There is much to see and do in this fascinating and beautiful country.
Chilled Cities and Cool Countryside
The nation’s capital must be one of the most laid back capital cities in the world. At its heart the main square has a real French flavour to it, surrounded as it is by restaurants with pavement terraces. The city provides many great places from which to watch nature’s spectacular show as the sun goes down over the mighty Mekong River. Everything from cheap backpacker joints to expensive cocktail lounges can be found here. The Laos National Museum is a must visit attraction. Check in to your hotel, and slow down to the natural rhythm of this cool city.
The UNESCO World Heritage Site of Luang Prabang was inscribed in 1995 for its unique and remarkably well preserved architectural, religious and cultural heritage. This is a blend of rural and urban developments that has taken place over several centuries. The French colonial influence of the 19th and 20th centuries is self evident. Each morning, the photogenic spectacle of hundreds of orange-robed monks from the various monasteries can be seen walking through the streets to collect alms.
Pakse is the capital of the Champasak province in the south of the country. This is a town of magnificent temples, terrific restaurants, bars and glorious locations in which to watch the sun go down. One such location is Phou Salao, a large Buddhist temple complex built in 2011 near the Japanese Bridge by the river. The UNESCO site of Wat Phou is the finest example of a Khmer Hindu temple complex outside of Cambodia. Close by to Pakse there are waterfalls, and other places of scenic beauty.
Savannakhet Savannakhet is the second largest city in the country. The old French colonial quarter of the city is a shadow of its former self but nonetheless retains its old charm. However the town’s proximity to Thailand and their booming economy has brought ample commercial development to the northern part. In 2007, a second friendship bridge with Thailand was opened over the Mekong, bringing further prosperity to a much needed region. A thriving eco-trekking business in the nearby preserved forests is providing further much needed tourism.

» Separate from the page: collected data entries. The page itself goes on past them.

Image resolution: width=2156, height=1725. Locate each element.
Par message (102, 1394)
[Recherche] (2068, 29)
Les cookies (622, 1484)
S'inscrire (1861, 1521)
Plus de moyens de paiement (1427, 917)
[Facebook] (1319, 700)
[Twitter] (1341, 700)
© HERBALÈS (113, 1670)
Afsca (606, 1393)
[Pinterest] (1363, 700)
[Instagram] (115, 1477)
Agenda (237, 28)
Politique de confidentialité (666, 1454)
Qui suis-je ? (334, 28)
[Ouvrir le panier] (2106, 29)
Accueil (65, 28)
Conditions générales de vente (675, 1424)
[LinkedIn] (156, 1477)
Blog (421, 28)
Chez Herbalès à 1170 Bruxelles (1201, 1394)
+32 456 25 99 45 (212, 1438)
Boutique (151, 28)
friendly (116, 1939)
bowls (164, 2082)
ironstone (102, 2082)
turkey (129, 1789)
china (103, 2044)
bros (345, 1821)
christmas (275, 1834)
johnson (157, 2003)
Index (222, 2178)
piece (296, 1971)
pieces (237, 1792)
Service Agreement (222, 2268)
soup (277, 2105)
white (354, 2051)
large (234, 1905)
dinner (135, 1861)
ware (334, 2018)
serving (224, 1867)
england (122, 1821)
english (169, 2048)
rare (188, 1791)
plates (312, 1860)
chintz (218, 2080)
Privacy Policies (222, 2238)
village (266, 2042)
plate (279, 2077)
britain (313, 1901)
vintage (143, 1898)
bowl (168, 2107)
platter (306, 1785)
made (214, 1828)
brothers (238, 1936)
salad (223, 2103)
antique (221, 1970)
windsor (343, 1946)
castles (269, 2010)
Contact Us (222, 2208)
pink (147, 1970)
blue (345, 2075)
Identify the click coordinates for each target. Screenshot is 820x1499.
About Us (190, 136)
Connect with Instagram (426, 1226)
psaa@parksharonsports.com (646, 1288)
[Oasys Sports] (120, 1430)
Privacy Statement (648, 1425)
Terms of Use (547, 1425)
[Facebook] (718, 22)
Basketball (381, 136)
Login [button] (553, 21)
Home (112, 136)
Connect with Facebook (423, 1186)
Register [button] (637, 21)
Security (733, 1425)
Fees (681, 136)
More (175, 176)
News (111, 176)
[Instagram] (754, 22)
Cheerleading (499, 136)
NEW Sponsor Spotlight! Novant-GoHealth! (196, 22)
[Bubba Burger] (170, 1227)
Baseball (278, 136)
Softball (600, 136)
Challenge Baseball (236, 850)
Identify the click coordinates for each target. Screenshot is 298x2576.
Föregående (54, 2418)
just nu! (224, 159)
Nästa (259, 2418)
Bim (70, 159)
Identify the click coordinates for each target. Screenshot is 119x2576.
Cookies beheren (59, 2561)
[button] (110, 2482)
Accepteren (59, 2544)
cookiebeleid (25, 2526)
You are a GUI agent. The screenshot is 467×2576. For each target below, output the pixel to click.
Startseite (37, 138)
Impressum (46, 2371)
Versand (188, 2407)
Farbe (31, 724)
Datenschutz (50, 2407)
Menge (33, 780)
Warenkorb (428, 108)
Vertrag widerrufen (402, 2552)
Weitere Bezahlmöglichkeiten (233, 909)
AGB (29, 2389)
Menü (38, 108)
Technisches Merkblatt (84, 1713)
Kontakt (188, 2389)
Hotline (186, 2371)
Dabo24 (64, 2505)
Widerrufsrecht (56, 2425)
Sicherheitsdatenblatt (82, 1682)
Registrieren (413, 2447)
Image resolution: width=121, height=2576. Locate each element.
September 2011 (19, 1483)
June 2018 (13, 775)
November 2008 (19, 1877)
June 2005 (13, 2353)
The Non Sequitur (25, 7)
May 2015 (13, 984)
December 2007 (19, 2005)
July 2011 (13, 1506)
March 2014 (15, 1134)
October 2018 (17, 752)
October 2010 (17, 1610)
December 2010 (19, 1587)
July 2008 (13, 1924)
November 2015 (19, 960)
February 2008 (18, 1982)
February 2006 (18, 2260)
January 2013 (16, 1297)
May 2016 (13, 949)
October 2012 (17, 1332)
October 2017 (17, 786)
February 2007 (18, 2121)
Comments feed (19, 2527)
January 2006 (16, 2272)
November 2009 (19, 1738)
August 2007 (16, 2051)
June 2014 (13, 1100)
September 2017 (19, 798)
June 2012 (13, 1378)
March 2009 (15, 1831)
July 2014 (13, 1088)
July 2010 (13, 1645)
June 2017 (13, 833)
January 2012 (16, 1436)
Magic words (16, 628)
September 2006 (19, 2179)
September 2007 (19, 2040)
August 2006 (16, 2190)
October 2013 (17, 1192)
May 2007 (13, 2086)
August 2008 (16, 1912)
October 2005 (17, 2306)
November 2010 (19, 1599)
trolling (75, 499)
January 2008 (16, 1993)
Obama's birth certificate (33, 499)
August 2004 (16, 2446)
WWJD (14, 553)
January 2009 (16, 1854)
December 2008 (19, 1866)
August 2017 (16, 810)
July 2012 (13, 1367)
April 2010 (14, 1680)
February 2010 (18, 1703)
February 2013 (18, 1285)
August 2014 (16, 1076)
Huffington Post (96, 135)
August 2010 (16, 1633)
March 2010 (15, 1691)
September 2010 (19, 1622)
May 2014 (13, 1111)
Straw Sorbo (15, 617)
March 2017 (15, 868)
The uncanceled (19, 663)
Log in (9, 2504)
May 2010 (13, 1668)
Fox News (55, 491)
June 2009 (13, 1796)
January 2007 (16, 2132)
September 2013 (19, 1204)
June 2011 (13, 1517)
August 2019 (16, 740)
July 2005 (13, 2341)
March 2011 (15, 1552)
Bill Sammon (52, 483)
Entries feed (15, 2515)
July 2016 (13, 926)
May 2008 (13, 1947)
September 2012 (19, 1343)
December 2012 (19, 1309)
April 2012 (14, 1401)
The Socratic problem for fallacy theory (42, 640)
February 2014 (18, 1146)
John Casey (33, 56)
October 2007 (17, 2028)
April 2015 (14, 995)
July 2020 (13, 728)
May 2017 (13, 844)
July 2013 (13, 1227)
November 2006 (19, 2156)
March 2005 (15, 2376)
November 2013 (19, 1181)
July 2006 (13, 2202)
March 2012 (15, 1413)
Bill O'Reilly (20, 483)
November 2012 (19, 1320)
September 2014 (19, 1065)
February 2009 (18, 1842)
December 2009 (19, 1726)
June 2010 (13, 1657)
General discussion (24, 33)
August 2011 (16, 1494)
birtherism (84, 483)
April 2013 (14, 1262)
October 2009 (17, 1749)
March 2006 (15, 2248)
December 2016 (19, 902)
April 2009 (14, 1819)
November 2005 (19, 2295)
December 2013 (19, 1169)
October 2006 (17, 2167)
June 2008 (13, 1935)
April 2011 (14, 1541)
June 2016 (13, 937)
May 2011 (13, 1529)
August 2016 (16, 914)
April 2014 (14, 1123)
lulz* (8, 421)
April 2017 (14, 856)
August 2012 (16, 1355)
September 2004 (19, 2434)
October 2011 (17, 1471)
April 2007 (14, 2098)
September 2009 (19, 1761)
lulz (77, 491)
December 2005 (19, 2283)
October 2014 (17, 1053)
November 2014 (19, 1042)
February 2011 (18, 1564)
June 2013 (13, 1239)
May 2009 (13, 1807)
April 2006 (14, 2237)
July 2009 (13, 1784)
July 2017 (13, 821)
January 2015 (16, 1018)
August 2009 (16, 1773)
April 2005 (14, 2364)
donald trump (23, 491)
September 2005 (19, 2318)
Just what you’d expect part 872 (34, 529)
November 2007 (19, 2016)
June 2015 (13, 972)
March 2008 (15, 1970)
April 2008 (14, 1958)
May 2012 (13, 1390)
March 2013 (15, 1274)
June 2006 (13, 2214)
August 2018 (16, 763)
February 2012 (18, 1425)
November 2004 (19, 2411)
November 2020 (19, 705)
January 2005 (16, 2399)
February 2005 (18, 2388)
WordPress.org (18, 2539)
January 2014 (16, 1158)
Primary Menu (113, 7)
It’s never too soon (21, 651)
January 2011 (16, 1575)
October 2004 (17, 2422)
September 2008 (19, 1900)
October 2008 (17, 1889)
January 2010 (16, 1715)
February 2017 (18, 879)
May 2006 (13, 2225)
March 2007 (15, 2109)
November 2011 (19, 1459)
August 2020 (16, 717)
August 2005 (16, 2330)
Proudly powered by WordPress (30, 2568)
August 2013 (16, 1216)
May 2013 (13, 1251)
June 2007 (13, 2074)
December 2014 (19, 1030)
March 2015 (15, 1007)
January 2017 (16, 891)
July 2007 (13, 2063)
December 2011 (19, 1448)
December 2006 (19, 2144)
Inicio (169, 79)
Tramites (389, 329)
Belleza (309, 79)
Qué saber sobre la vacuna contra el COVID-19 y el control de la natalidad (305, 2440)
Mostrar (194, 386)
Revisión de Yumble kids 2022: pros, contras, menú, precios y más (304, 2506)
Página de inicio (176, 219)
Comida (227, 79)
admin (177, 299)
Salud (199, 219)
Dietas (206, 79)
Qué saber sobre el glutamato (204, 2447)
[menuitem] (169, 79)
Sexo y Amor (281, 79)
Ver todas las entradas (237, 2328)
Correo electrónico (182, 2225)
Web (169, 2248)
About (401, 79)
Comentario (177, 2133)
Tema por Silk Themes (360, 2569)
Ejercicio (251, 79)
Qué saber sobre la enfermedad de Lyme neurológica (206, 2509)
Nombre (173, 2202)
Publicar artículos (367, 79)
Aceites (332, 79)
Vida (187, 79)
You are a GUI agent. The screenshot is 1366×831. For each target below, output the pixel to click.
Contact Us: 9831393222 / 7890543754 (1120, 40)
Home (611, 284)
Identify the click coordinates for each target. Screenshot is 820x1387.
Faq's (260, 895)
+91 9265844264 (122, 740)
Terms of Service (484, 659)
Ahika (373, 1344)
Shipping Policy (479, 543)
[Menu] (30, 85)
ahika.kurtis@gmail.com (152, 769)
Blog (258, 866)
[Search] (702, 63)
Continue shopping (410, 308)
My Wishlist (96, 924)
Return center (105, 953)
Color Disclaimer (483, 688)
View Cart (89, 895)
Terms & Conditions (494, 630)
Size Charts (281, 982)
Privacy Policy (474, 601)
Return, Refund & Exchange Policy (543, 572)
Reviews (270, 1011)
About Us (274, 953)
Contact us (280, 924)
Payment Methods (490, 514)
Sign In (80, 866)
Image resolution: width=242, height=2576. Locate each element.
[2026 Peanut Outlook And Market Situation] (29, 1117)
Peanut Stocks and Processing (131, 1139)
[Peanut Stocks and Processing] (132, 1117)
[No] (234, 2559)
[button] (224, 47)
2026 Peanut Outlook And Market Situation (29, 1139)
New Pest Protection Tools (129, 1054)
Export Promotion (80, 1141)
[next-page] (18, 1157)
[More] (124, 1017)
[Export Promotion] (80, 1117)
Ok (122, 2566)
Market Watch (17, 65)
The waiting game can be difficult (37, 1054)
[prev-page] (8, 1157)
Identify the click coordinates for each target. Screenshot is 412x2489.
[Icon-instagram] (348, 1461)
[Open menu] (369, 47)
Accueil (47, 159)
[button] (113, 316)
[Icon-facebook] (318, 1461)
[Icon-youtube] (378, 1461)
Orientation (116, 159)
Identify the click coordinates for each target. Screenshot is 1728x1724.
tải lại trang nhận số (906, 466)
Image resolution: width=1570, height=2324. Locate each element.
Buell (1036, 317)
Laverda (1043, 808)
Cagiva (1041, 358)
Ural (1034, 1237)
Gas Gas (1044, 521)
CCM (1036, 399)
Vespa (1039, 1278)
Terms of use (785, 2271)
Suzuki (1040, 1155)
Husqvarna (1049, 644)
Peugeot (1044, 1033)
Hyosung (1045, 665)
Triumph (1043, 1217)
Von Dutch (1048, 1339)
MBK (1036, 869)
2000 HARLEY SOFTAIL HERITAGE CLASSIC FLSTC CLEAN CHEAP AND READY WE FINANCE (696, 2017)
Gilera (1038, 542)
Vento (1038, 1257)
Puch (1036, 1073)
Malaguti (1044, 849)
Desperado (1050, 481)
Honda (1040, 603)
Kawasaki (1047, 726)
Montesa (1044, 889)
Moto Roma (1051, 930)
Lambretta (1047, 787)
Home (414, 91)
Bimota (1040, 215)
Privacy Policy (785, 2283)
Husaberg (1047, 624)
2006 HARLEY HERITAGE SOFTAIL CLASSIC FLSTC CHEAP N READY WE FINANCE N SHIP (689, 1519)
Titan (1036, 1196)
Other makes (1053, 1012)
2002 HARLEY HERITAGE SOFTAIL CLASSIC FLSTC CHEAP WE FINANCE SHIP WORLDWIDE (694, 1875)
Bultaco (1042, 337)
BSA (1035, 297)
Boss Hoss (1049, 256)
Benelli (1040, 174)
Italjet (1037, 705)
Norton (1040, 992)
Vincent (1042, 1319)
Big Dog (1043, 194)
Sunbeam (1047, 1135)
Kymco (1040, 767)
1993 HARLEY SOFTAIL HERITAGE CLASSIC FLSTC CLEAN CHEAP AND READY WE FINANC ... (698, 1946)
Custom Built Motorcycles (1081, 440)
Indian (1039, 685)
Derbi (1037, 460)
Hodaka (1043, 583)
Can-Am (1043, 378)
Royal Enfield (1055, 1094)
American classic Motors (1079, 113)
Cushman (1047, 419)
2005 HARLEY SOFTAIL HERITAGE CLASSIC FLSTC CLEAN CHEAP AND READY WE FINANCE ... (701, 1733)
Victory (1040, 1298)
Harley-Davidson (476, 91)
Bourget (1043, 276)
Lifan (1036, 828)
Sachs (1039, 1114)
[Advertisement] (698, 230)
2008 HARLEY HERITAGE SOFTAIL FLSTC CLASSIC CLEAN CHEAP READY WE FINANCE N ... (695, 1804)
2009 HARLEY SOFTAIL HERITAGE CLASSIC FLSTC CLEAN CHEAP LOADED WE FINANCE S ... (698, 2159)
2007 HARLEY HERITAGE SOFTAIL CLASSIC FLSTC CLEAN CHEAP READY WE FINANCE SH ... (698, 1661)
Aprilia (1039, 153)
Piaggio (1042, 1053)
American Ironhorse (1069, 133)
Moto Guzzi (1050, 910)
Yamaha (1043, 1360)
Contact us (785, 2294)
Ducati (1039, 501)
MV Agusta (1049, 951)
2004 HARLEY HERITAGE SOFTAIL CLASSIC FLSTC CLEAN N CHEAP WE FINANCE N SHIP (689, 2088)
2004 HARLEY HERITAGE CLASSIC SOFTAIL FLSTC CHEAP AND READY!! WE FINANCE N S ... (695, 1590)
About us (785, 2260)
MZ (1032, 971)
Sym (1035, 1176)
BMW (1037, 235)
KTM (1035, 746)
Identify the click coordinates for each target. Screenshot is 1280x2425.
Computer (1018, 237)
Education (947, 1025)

Pretty Plains and Plateaux
The Plain of Jars
To the southeast of Luang Prabang lies a truly incredible archaeological landscape. The Plain of Jars contains thousands of stone jars, which are scattered around the upland valleys and foothills of the Xiangkhoang Plateau. The mainly sandstone jars are grouped in some 90 clusters, each containing anything from one to several hundred jars. Some of them are simply enormous and nobody knows the true story that they have to tell. One theory is that they were burial vessels.
The Bolaven Plateau
Immediately to the southeast of Paske you can find The Bolaven Plateau. In the late 1960s, during the Vietnam War, U.S. bombardment was intense and the plateau remains one of “the most heavily-bombed areas in the world”. This is an area populated by the fascinating ethnic minority of the Laven people, and to a lesser degree Mon- Khmer ethnic groups including the Alak, Katu, Taoy, and Suay.
“Laos people are among the most friendly you will encounter, anywhere.”
Thankfully tourism in Laos is finally being promoted and is the biggest growth sector in the country. Laos’ new tourism slogan, “Simply beautiful,” is truly stated. Whilst prices for many things are more expensive than we are used to in Vietnam, they are still well within most people’s budget. Laos is a wonderful place in which to holiday. It is full of interesting things to see and do, the cuisine is excellent and its greatest assets are its people.